* **Excerpted passage**:
* * * * * * *
Xander and Buffy accompany Willow in her pursuit; Buffy tries to dissuade Willow from using magic, but Willow argues that Buffy's life was preserved only through her sorcery. They catch up to a bus on which Warren is apparently fleeing; Willow attempts to kill him, but finds "he" is only a robotic duplicate. She finally reveals Tara's death to Buffy and Xander. When they refuse to cooperate in Warren's execution, warning that the magic might corrupt her beyond redemption, she lashes out at them and vanishes.

Buffy and Xander return to the house and find Dawn with Tara's body. After the body is removed, they debate Warren's fate, with only Buffy unconvinced that he should be killed; but all agree Willow's intended vengeance will end up destroying her as well. Over Xander's objections, Buffy seeks Spike's aid, but learns he has left Sunnydale without explanation and Clem is house-sitting his crypt until he returns. Buffy then asks Clem to look after a reluctant Dawn while she tries to find Willow.

In Africa, Spike approaches a cave-living demon, seeking to undergo an ordeal to win his greatest desire: to be restored to what he once was. He feels that things have not been right since he had his chip inserted. The demon agrees, although he questions how Spike's feelings concerning the Slayer have led him to this.
* * * * * * *
* **Information provided**:
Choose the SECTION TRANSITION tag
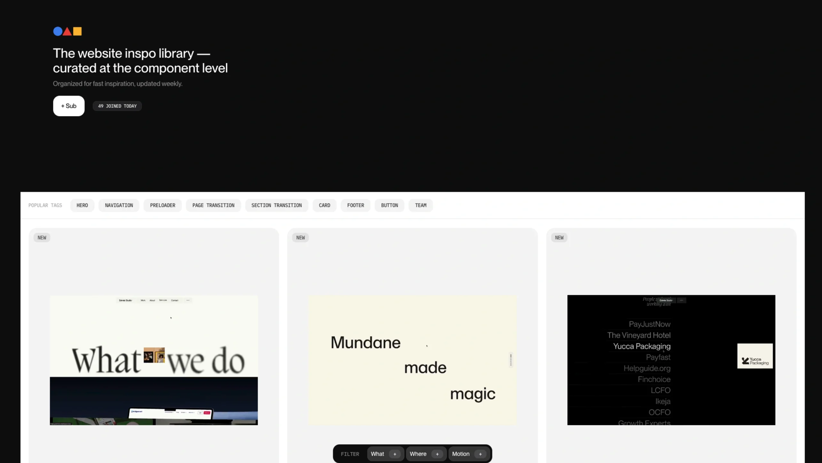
* * * * * * *
* **Exercise set**:
1) In the episode summary, who is house-sitting Spike's crypt?
2) Reproduce the episode summary word for word, starting at "Xander and Buffy" and ending at "them and vanishes.".
3) Pick up the Buffy episode summary after its final sentence and keep writing it.

* **Results of the exercise**:
1) Clem is house-sitting Spike's crypt until he returns.

2)
Xander and Buffy accompany Willow in her pursuit; Buffy tries to dissuade Willow from using magic, but Willow argues that Buffy's life was preserved only through her sorcery. They catch up to a bus on which Warren is apparently fleeing; Willow attempts to kill him, but finds "he" is only a robotic duplicate. She finally reveals Tara's death to Buffy and Xander. When they refuse to cooperate in Warren's execution, warning that the magic might corrupt her beyond redemption, she lashes out at them and vanishes.

3)
Buffy and Xander ask Anya for help, and learn she has once again become a vengeance demon and is able to sense Willow's thirst for vengeance. Willow uses magic to locate Warren. She pursues him through a forest; he ambushes her and plunges an axe through her back. She recovers immediately, negates his magical defenses, and immobilizes him. As he taunts her, she realizes Warren has killed a woman before, and becomes more determined to execute him. She magically inflicts the pain of Tara's death on him by forcing a bullet through his chest. While Buffy and her companions approach, Warren begs for mercy. Willow kills him by flaying him, then disappears, vowing to kill his jailed partners.

==Themes==
In Televised Morality, Gregory Stevenson uses this episode to support his claim that Buffy surrenders to authority, provided it does not conflict with her moral responsibility as the Slayer. Warren is human, and killed Tara with a human weapon; therefore from Buffy's perspective he should be punished by the human legal system. When Xander argues that they cannot rely on the legal system because it is inefficient and flawed, Buffy says "We can't control the universe."